Entertainment

Here's How You Can Watch 'The Conjuring 2' Before Seeing 'The Nun'

by Danielle Burgos

With five full features and more on the way, horror franchise The Conjuring is hoping to achieve for demonic dolls and creeping horrors what Marvel and DC have done for caped crusaders — instead of the endlessly interchangeable sequels (and victims) of '80s slasher films, director/producer James Wan and company hope to build up an entire cinematic universe of interconnected terror, exploring and deepening characters' stories. The latest outing is The Nun, exploring the origins of the terrifying entity that's haunted psychic investigators the Warrens since The Conjuring 2. And in case you're in the mood for a refresher, here is how to stream The Conjuring 2 before you see The Nun to prepare yourselves for the Conjuring universe's latest.

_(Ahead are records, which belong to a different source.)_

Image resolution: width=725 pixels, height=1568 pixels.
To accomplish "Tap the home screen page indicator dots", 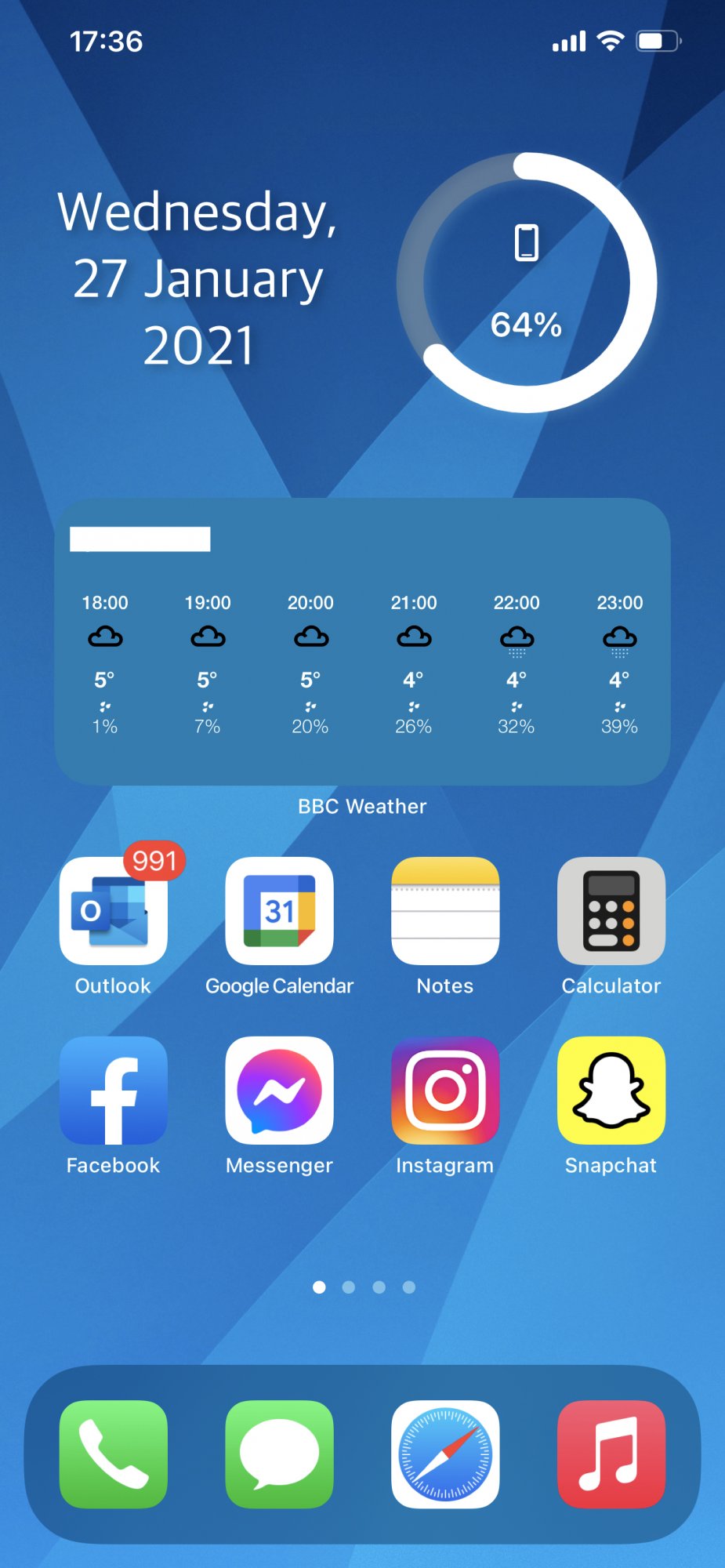I will (x=364, y=1287).
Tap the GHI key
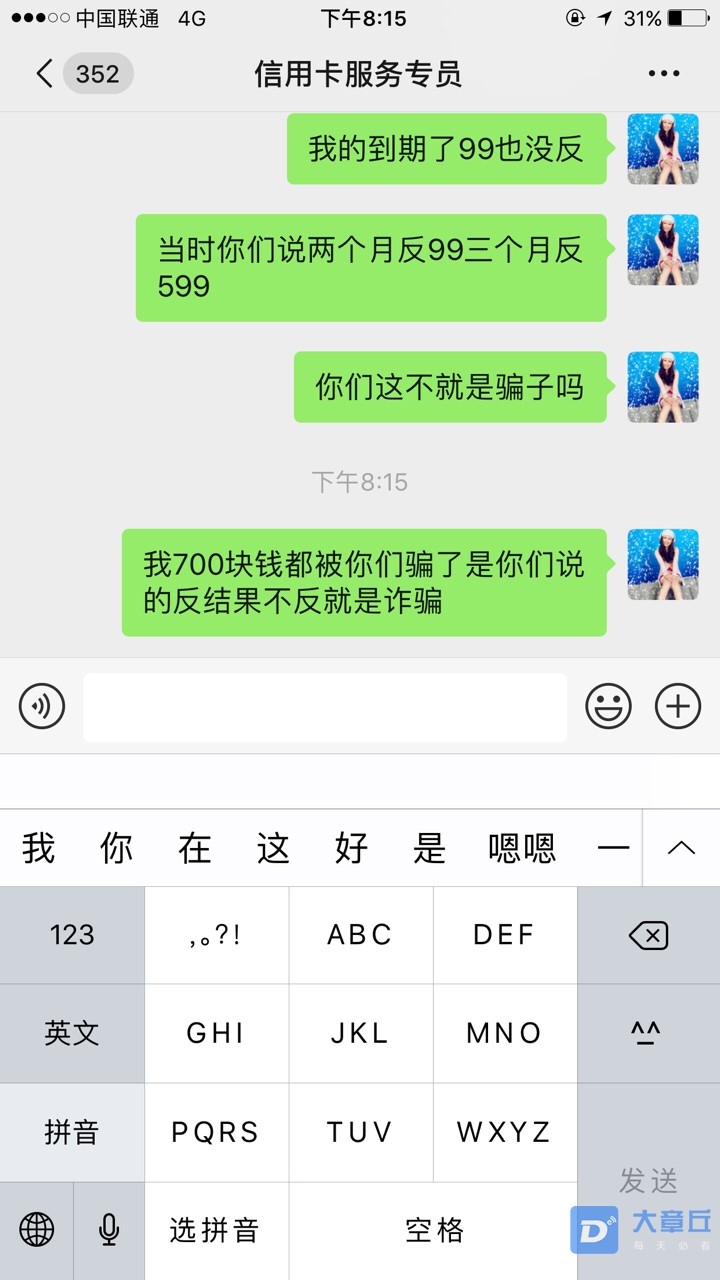Image resolution: width=720 pixels, height=1280 pixels. (216, 1033)
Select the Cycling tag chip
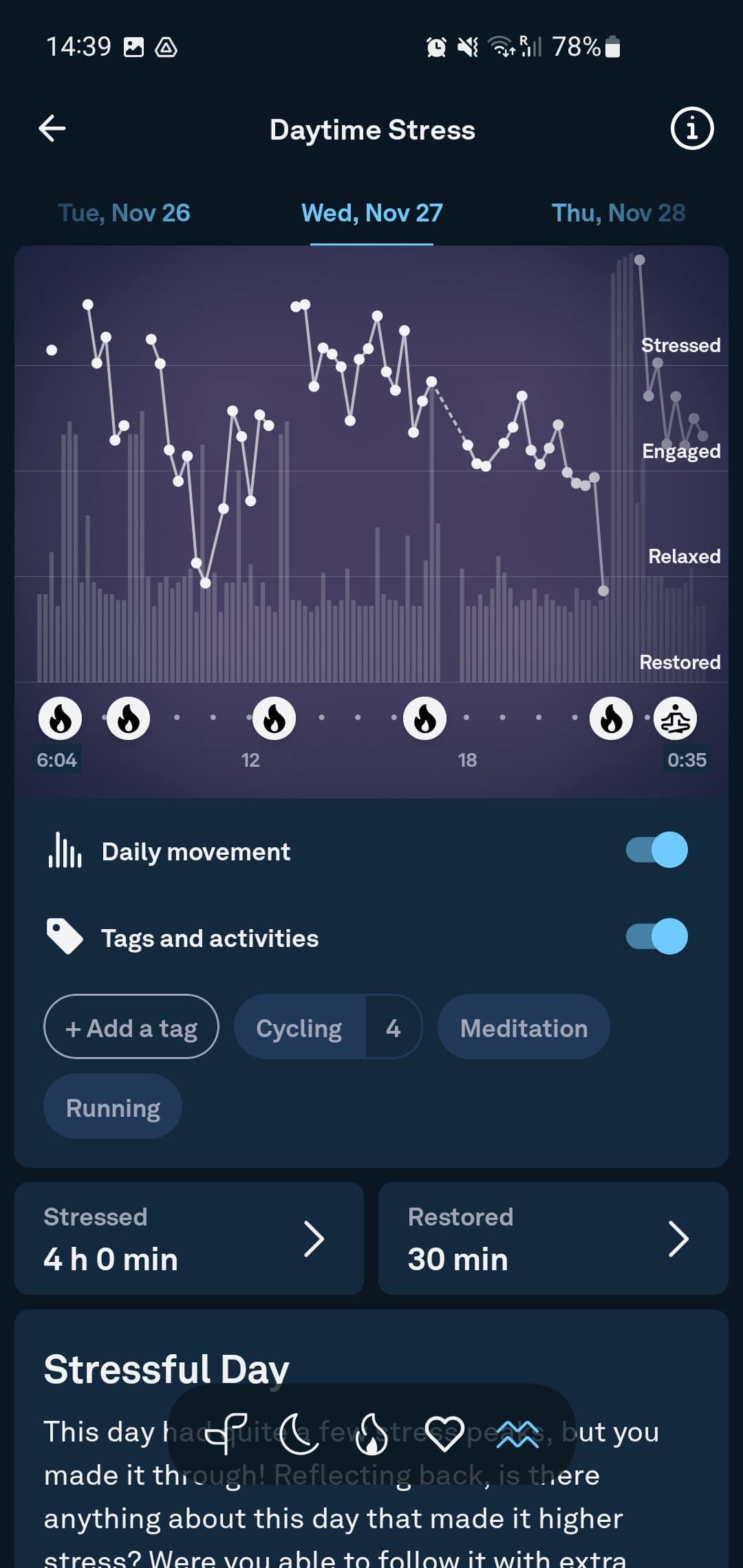743x1568 pixels. [x=328, y=1027]
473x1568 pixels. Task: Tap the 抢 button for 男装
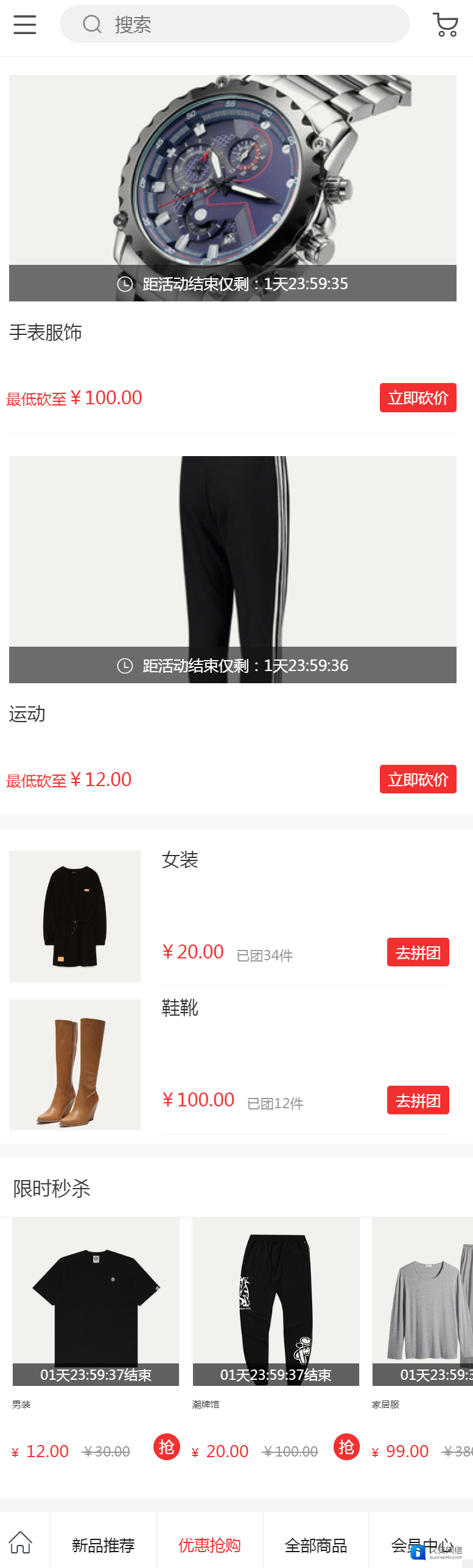pyautogui.click(x=166, y=1447)
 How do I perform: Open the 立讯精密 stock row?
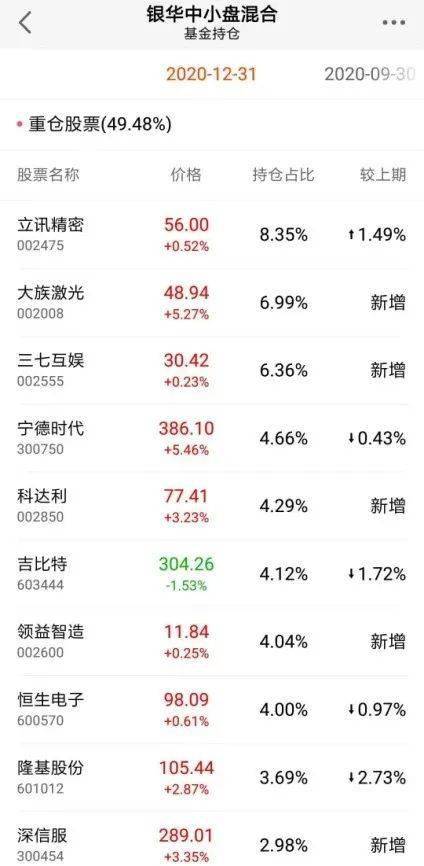212,235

To understand the entire series, it's best to start at the beginning. The Conjuring, the film that started it all, is currently available to stream on Netflix. The film introduces audiences to Ed and Lorraine Warren, a married couple who work together as paranormal investigators and demonologists, as they take on the haunting of a Rhode Island farmhouse by a malevolent witch spirit. It isn't their first case, as the couple are shown dealing with evil doll and Conjuring fan favorite Annabelle before moving on to the Perron family's problems, and certainly indicates it won't be their last, as their music box memento of exorcism begins playing on its own.

Ed and Lorraine Warren are real people whose extrasensory exploits inspired numerous films, including The Amityville Horror and its many sequels. Though Ed passed on in 2006, Lorraine still speaks regularly at conferences about her and her husband's encounters with the supernatural, and as director James Wan told i09, when filming the first movie featuring The Nun, The Conjuring 2, he explicitly based the frightening character on conversations he'd had with Lorraine.

"From talking to [the real] Lorraine in passing, she mentioned a spectral entity that has haunted her in her house...Because it is a demonic vision that haunts her, that only attacks her, I wanted something that would attack her faith. Something that would threaten the safety of her husband. And so that was eventually how the idea of this very iconographic image of a holy icon cemented in my head."

The Nun was the last element of the film to come together; in the same interview Wan said he was "saving" creation of what became The Nun for reshoots, as he hoped to discover what the demon would look like through putting the movie itself together. The film offers the surprise twist that the spirit of an old man the Warrens thought was causing trouble was only a pawn of the demonic nun spirit, herself an iteration of the demon Valak. The film is currently available to rent or buy through any number of streaming services for your devotional-dread viewing, including Apple, Google Play, Amazon, Fandango Now, Vudu, and YouTube. (All available to rent or buy.)

The Nun/Valak's next appearance is chronologically her earliest — coming full-circle from the original Conjuring's depiction of the case's resolution, the tail end of Annabelle: Creation cuts to a Romanian monastery in 1952 — the demon nun slowly walking down a candle-lit aisle snuffing each one out as she passes.

That leads up to The Nun proper - the featurette below places the film's 1952 setting as the earliest in the entire Conjuring universe, and hints that the demon has plenty more in store than later terrorizing the Warrens. In the film, a young novitiate nun and priest with a dark past investigate another nun's suicide at the Romanian monastery, and confront an evil that threatens their very souls. While the plot (so far as we know) isn't directly connected to other Conjuring films save for The Nun, the movie has some deep off-screen interconnections binding them to the universe. Taissa Farmiga, no slouch in the scare scene with her American Horror Story appearances, is sister of The Conjuring and Conjuring 2 star Vera Farmiga (not that it helped her get the role; quite the opposite). And though he wasn't slated to direct, Wan picked up the camera to assist on The Nun's filming himself, making this latest installment another star in the Conjuring firmament.